Often I find myself seeking for security outside of myself. I watched this pattern quite some years now and dealed with it in many ways.
Feeling secure within my own being is the key and will stop the seeking outside myself. The hunger to feel safe, the hunger to depend on somebody in those times of insecurity.
To fully live this and embody the security within mySELF, I pushed myself to the edge 3 months ago by quiting my job and giving up my house and basically leave my life and relationships behind to start living the new.

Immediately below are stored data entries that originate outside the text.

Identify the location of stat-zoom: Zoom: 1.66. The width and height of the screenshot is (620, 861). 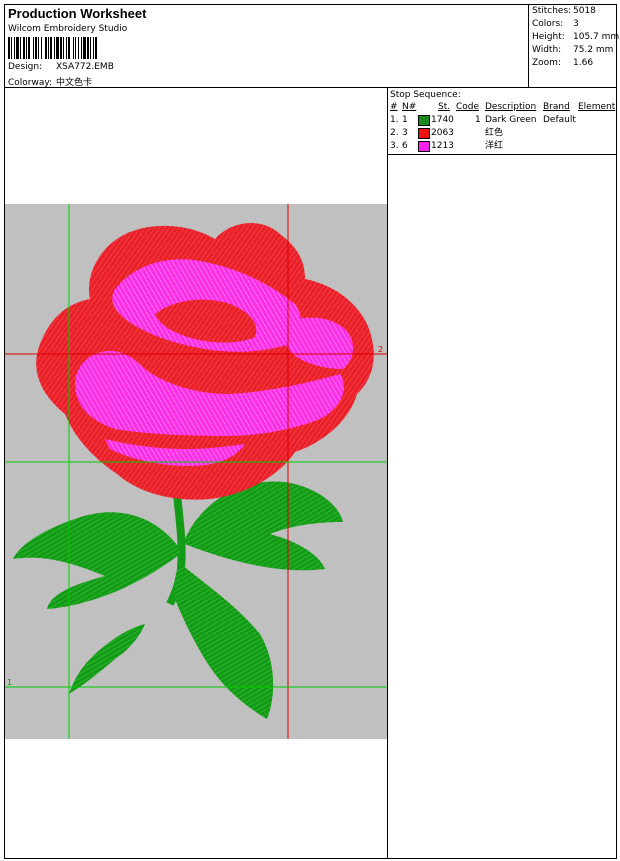
(574, 64).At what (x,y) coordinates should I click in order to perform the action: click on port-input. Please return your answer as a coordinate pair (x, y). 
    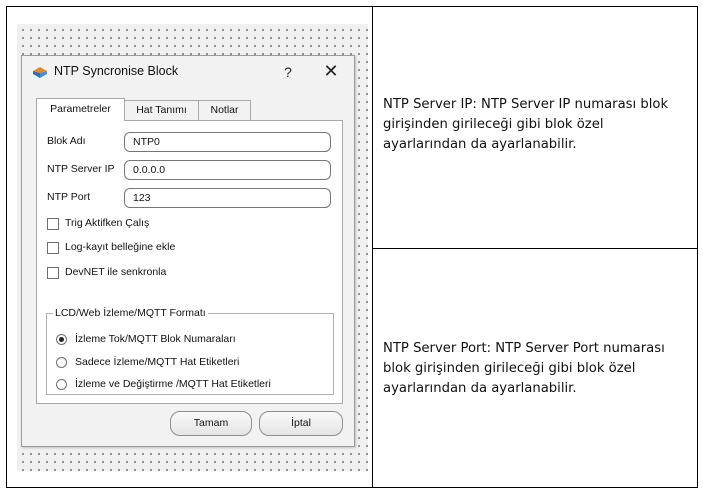
    Looking at the image, I should click on (228, 198).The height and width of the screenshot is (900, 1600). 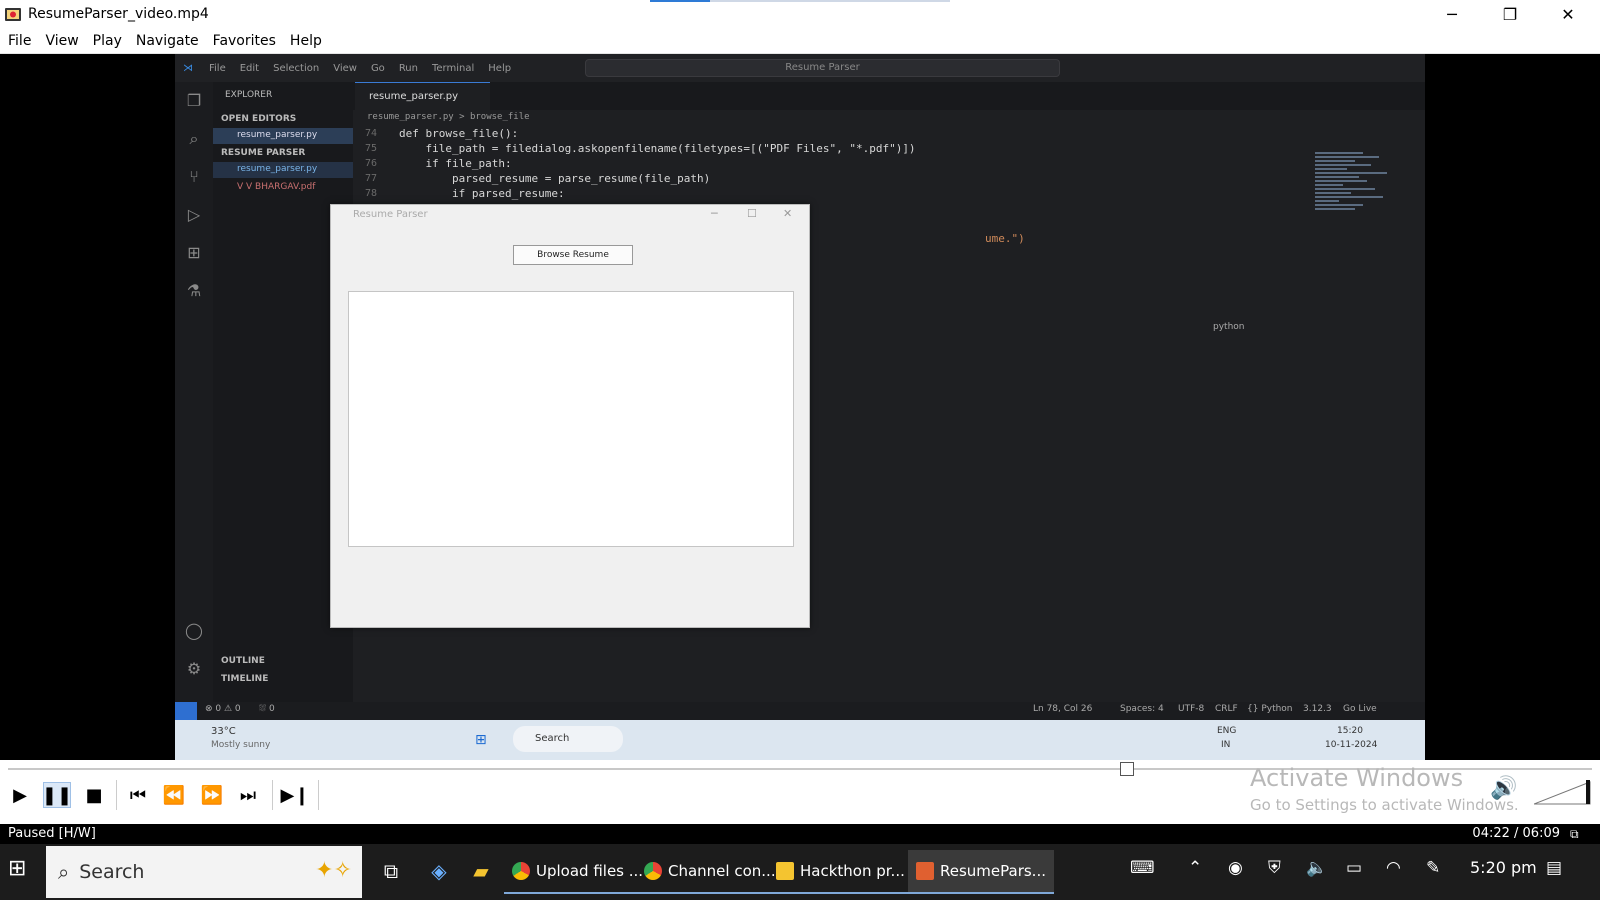 What do you see at coordinates (248, 795) in the screenshot?
I see `next-button: ⏭` at bounding box center [248, 795].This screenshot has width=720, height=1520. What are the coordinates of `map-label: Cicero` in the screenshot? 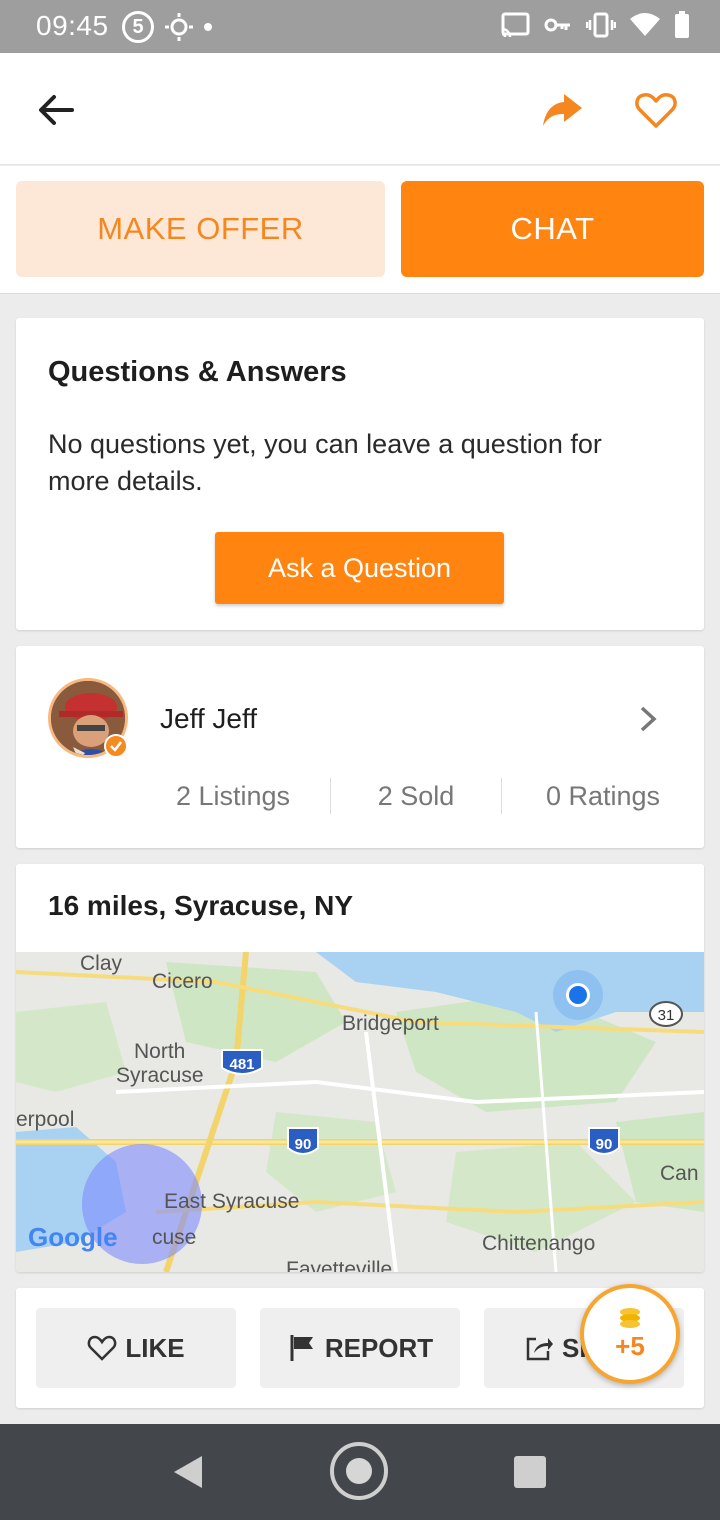 It's located at (182, 982).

Since that time something radically changed. The (social) system(s) where I was living and functioning in are not there anymore, there is nothing to hold on to. A part of me feels amazingly free and loves to spread her wings. As I do so, I feel my wings cannot spread as they are still holding on to fear. I have been part of this system basically my whole life and I created a space of feeling safe within this. It is a fake space, but still the personality responds to it really strongly now they are not there anymore.
I see now that the systems had a huge impact on me. Now there is nothing left but standing on my own feet, nothing or nobody to hold on to but mySELF.
Right now I find myself walking, looking for the next step to be presented to me. It only will unveal when I am centered and grounded. Till that time it is facing and watching the personality to drop.
Waiting for that to happen, I regularly say to myself: 'what on earth am I doing? Is this fun? Is this living life with joy and ease?'
Writing this I am about to go for the next step. I ended in a beautiful beachtown. Tonight is another night of wildcamping ahead of me. For the first time I will be on my own in the forest without knowing the surroundings very well. A part of me is shaky, but a bigger part of me feels trust. I am ready to face this!